Grasses and Sedges
A grass, pictured below, is a graminoid with a circular stem and open leaf sheath. The one pictured below was found at The Wilderness Center in Stark County, OH.
A sedge, like the Gray’s sedge (Carex grayii) pictured below, have triangular stems and the blades have a sheath that encircles the stem. This one in particular was found near Atwood Lake, Tuscarawas County, OH.
The Autumn Olive (Elaeagnus umbellata) pictured below was found at the Norma Johnson Center in Tuscarawas County, OH. Native to Asia, this invasive plant is now know to displace plants that are native to North America.It can be used as a method for erosion control, but has escaped cultivation (Peterson’s “Trees and Shrubs” guide).
The Common Teasel (Dipsacus fullonum) pictured below was found at The Wilderness Center in Stark County, OH. This invasive plant is native to Europe and like E. umbellata, it crowds and displaces plants native to North America. It is likely that it was introduced accidentally.
Monocots and (Eu)dicots
Dicots or eudicots have flower parts in 4’s or 5’s. The Common cinquefoil (Potentilla simplex) pictured below has it’s flower parts in 5’s and the leaves are broad and have net-like veins. This plant was found at The Wilderness Center in Stark County, OH.

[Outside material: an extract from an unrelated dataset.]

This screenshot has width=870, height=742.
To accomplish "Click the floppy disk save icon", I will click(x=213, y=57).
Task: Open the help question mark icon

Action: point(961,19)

Monocots have flower parts in 3’s, which can be observed in the Star-of-Bethlehem (Ornithogalum umbellatum) pictured below. The leaves of monocots are more linear and have parallel-veined leaves. This plant was found at The Wilderness Center in Stark County, OH.
Hear is an example of plant-animal interactions at The Wilderness Center in Stark County, OH. It seems as if a squirrel or other mammal took the seeds!

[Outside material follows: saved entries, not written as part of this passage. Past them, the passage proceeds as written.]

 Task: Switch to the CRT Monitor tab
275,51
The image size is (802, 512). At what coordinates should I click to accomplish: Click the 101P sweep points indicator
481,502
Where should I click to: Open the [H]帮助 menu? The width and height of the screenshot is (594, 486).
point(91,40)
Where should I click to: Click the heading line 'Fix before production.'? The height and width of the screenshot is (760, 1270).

Below, a Red Squirrel is enjoying a cone from this conifer, located in Schoenbrunn picnic area & trails in Tuscarawas County, OH. It is likely eating it’s seeds which will be dispersed in the near future.
The Atrichum angustatum pictured below was found at The Wilderness Center in Stark County, OH on the roots of a mature tree. It has a star shape and somewhat wavy leaves.

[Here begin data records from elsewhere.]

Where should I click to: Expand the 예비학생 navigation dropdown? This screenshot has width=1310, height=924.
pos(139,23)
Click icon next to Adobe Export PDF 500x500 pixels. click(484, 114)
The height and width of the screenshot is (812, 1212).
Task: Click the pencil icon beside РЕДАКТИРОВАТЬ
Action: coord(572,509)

The moss below appears to be similar to Dicranum fulvum as it is hair-like and was found on a rock in the mature forest in The Wilderness Center, Stark County, OH.
Dryopteris intermedia can be twice or three times compound and can have a lace-like appearance. This was found at The Wilderness Center in Stark County, OH.
Polystichum acrostichoides is once-compound and serrated leaflets. This was found at The Wilderness Center in Stark County, OH.
Threats to Trees
This tree has been subjected to some sort of fungus. From a distance it looked like some sort of bee hive. Getting closer, it engulfed the tree almost all the way around. To address this issue, surrounding trees should be monitored and research should be looked at to eliminate its presence. This was found at The Wilderness Center in Stark County, OH.
If you look closely at one of the leaves of this Red Maple (Acer rubrum), you can see an insect attached to the leaf. There is also a brown spot at the end of the insect. To address this, it would be beneficial to search for what kind of insect this is and what treatment can be used to eliminate it if it is harmful. This was found in Tuscarawas County, OH.
Hawthorns (Crataegus) are widespread and individual species can be difficult to differentiate. The thorns can be used as an identification marker alongside its leaves. Hawthorns are a preferred nesting site by a variety of songbirds (Peterson’s “Trees and Shrubs” Field Guide).
Common Privet (Ligstrum vulgare) leaves are firm, elliptic, and hairless. The flowers are small and white and appear in cone-shaped clusters. A variety of song and game birds feed on the fruit (Peterson’s “Trees and Shrubs” Field Guide).